If a wearable device maker advertises that their device has more accuracy OR precision than it actually does, then I find fault with their marketing and criticize them accordingly.  Trust is lost.  This appears to be Bloomberg’s conclusion regarding Fitbit and their recent trials in the press.  However, if the device measures consistently with accuracy as promised, I can use the device effectively and I do not recognize the right to berate the designers’ ability.  As an experienced low-accuracy instrument user I discount complaints about inaccuracy when the device doesn’t purport to meet requirements for a particular application.  Rather I question the judgement of users who are using it in an unintended way; as if I used my Fluke ammeter to measure CMOS device currents.

"The question consumers should be asking is whether wearable vendor’s inability to provide accurate readings signals an inability to secure their data as well."

This is where Bloomberg switches from a scientific analysis to psychoanalysis.  Even if we accept that the wearable vendors do not have the ability to build accurate instruments, what does that have to do with their security skills; particularly since the data at risk is primarily in the cloud as opposed to the device?  The thesis, based on a shaky device-accuracy-to-design-capability premise, seems to be that “if they don’t care about accuracy how can you trust them to care about security?”  The logic now indicts the psychology of the designers as well as their skills.  I agree that it’s hard to trust someone who doesn’t care, but, as discussed above, I do not accept that the accuracy of step measurement determines ability or intent. 

"…when fitness wearables (or any other Internet of Things sensors, for that matter) struggle with accurate results, such invalid data become powerful tools in the hacker’s tool belt."

At this point the whole argument flies out the window with the introduction of the recent VW pollution controls story.  As an example of the accuracy-to-capability-to-security” argument this fails completely.  The VW engineers understood the accuracy, precision, and operation of both their system and the regulatory testing process so well that they were able to generate whichever outcome they wanted.  Unfortunately we now understand they chose to use their skill in a fraudulent manner.  They were skilled enough to execute a “calibration attack.” This deliberate use of skill to create an inaccurate measurement was not facilitated by the accuracy of the system, but rather diligence of the measurement process.  A hacker can exploit accuracy only to the level upon which the user depends and the care they take to confirm the measurement.  Accuracy does not intrinsically create risk but poor judgement and carelessness do. 

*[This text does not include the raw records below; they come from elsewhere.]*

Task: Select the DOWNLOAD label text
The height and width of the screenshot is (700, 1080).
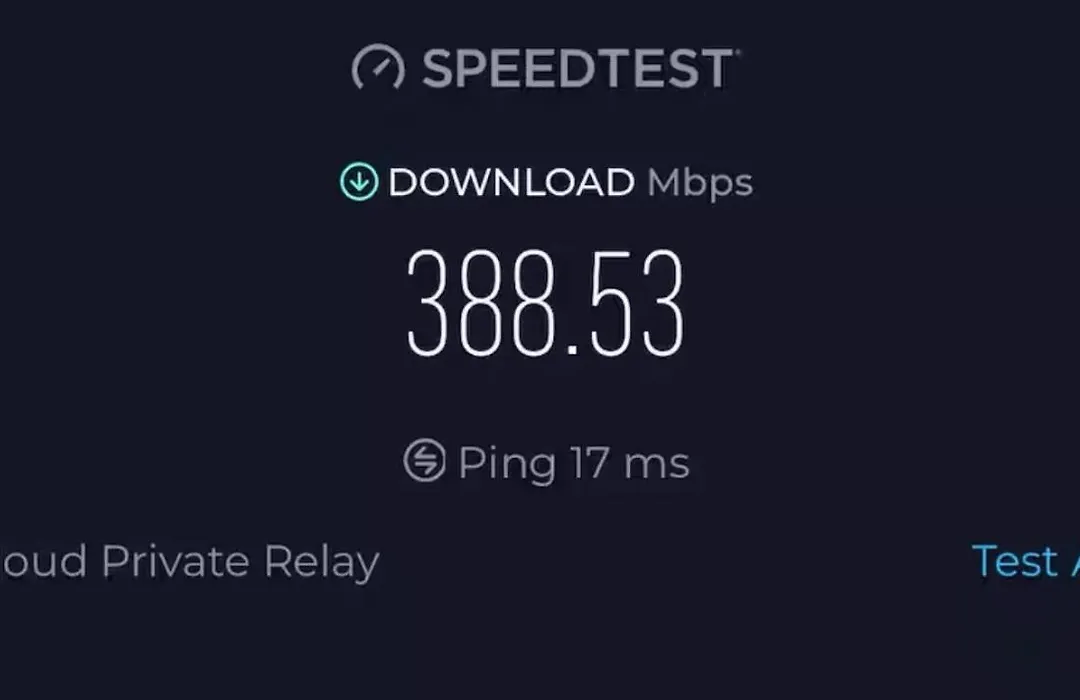Action: click(x=511, y=183)
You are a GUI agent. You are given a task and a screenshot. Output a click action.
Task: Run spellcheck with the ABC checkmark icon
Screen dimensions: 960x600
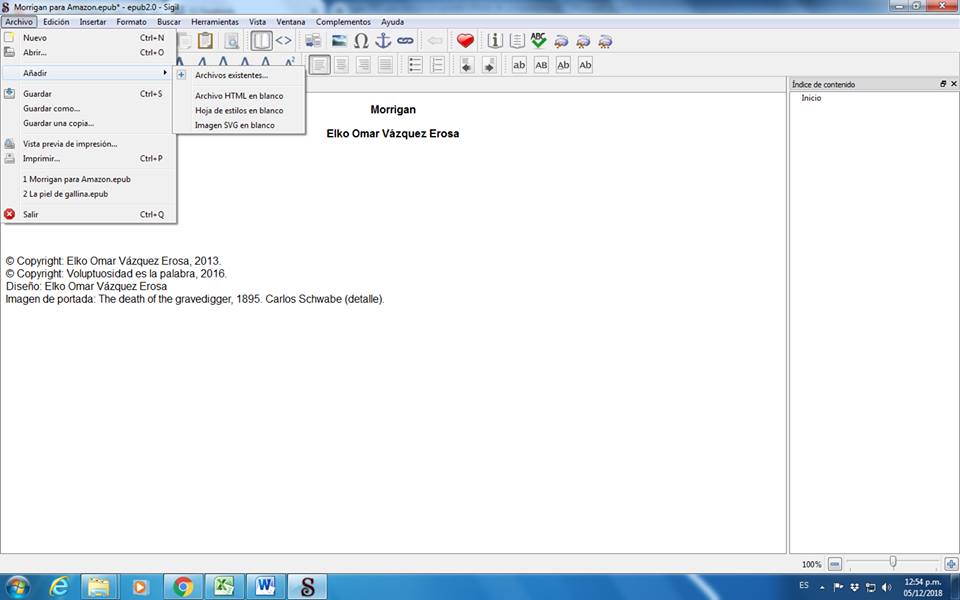point(539,41)
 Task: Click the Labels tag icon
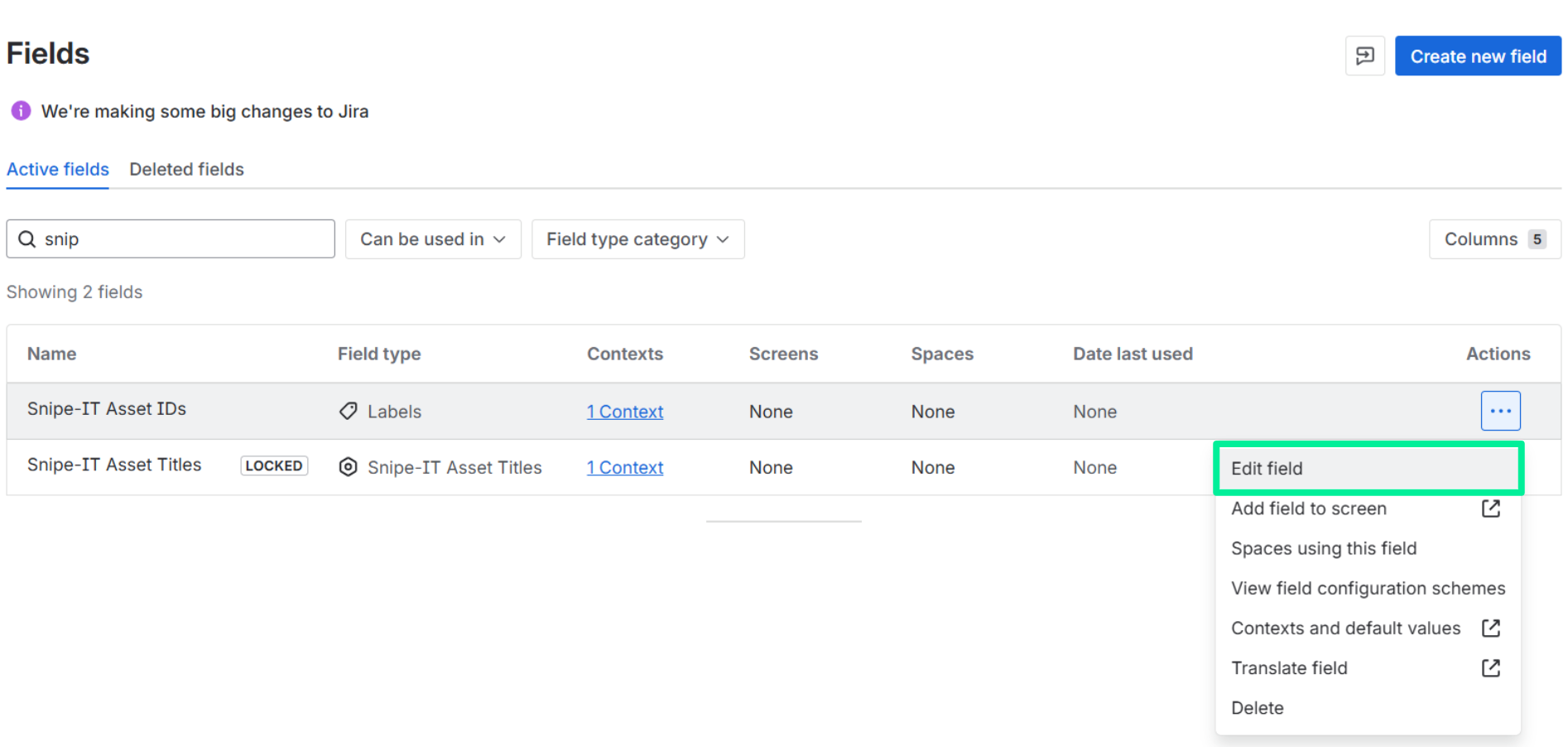349,412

"Given the numerous accuracy, privacy, and security concerns surrounding fitness wearables, therefore, we have an important question to answer: is such technology too immature and too dangerous to use?"

So it all comes down to this concluding question.  Bloomberg and others believe that wearables and many IoT sensors are not ready for prime time because they do not have laboratory instrument accuracy.  They do not trust the new technology enough to adopt.  I say to those who understand the relationship between accuracy and application: “Forge on.”  Bloomberg’s final statement is certainly true – customers will vote with their wallets. 

Remember that customer trust is built on honesty and consistency and success will be yours.